# Wanted - Time Trial Clip-On Bars



## Young Un (29 May 2009)

As per title really, time trial clip-ons wanted to enhance my time trial times which are already around the 25/26 minute mark. I am 14 and jobless, and so the cheaper the better.


Cheers
Steve


----------



## Sh4rkyBloke (29 May 2009)

<old man rant>
Bloody sponger - get a job down the mines or something like they used to in the good old days! 
</old man rant>


----------



## Young Un (29 May 2009)

Oh believe me, I want a job, I just don't really have time with my training.


----------



## Sh4rkyBloke (29 May 2009)

I'm only kidding YU, I had a job at your age, but it was only a paper-round so wouldn't have been able to afford anything like you want anyway.

What are you training for, btw?


----------



## Young Un (29 May 2009)

Sh4rkyBloke said:


> What are you training for, btw?



Cycling(with a smidge of school thrown in) I may however, try and get a job at the not so local LBS and ride down there as my saturday training, but they would have to have a shower.

I did use to have a paper round, but the money is absolutely pants and so not worth the effort!


----------



## Young Un (29 May 2009)

Cycling(with a smidge of school thrown in) 

Jobs in the evening are out of the question - mid week is my race/train time - saturdays I am either recovering or training, and sundays, well not many places are open on sundays, and it is also a training day!

[Lines held in a dataset]
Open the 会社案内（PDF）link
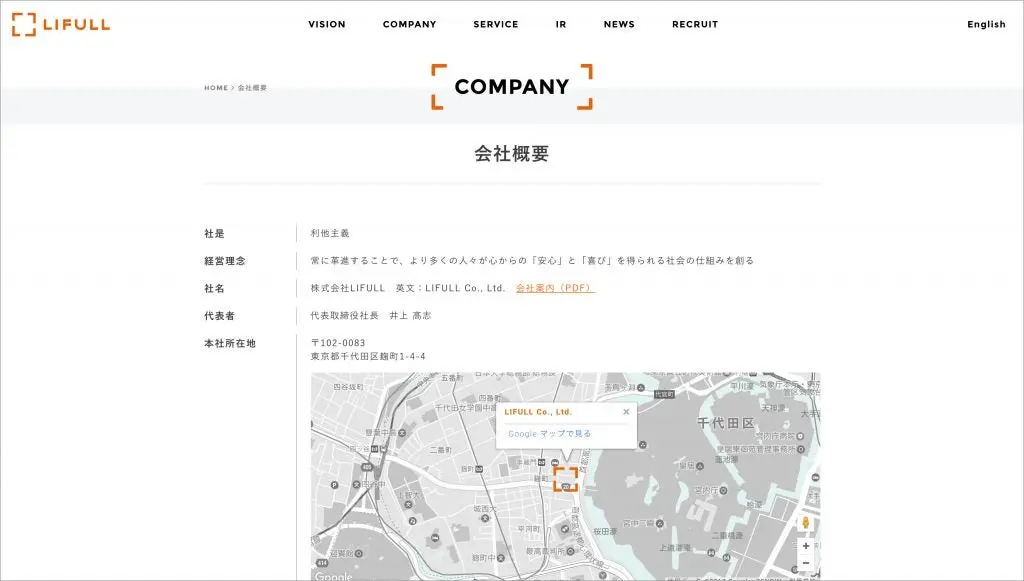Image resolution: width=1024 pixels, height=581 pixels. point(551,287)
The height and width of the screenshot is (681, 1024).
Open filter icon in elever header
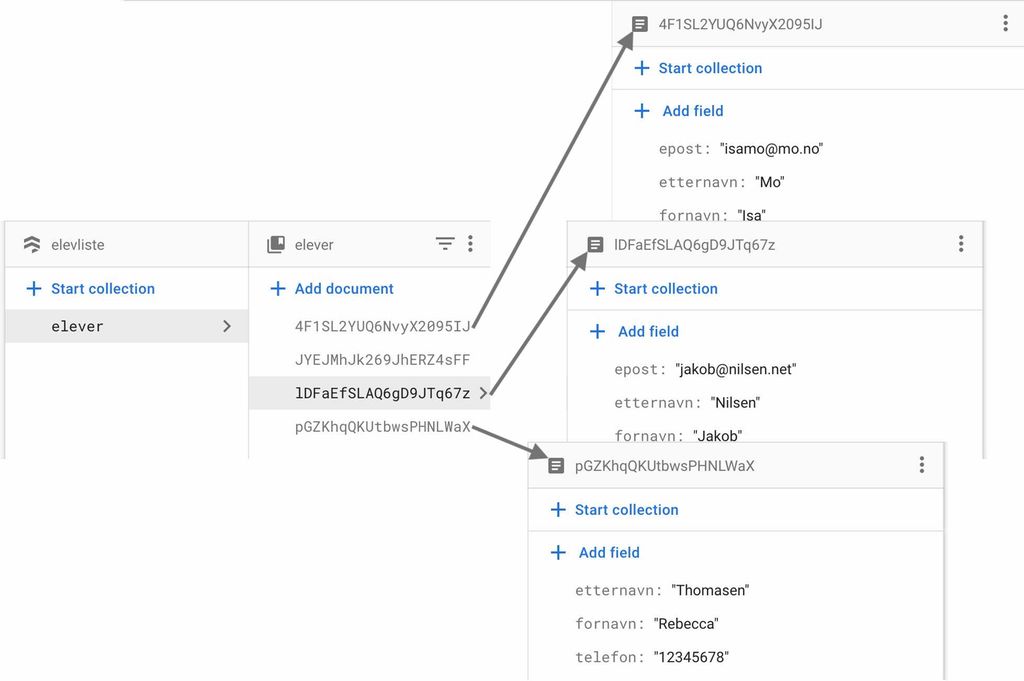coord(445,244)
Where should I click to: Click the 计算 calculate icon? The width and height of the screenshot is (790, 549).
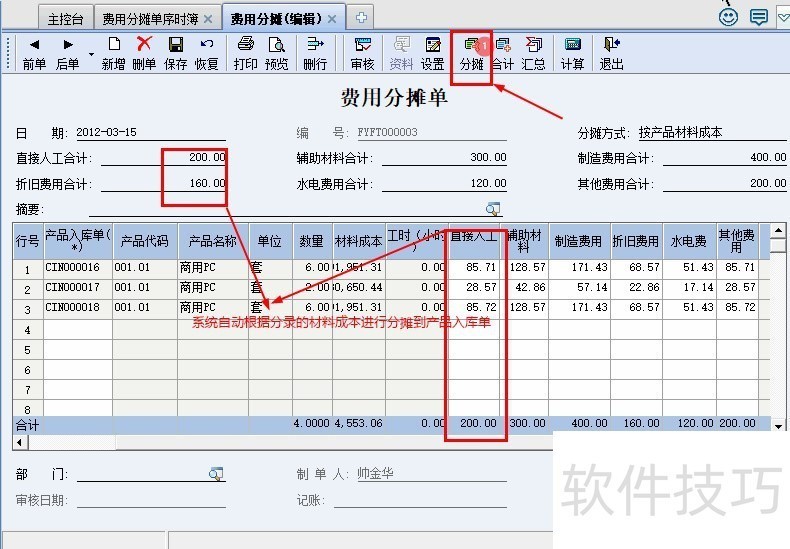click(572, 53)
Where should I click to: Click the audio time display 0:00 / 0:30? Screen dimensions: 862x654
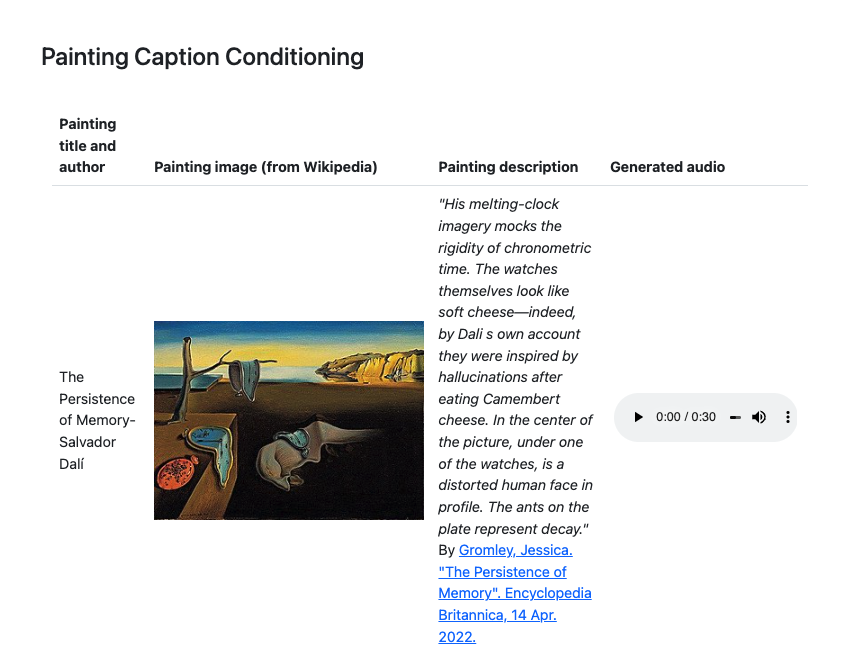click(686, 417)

WHAT TO PRODUCE:
Answer these about the thread on time trial clip-on bars:
1. How old does Young Un say they are in the first post?
2. What job did Sh4rkyBloke have at that age?
3. What would the not so local LBS need to have before Young Un would work there?
Answer using only the thread.

SOLUTION FOR THIS TASK:
1. 14
2. A paper-round
3. A shower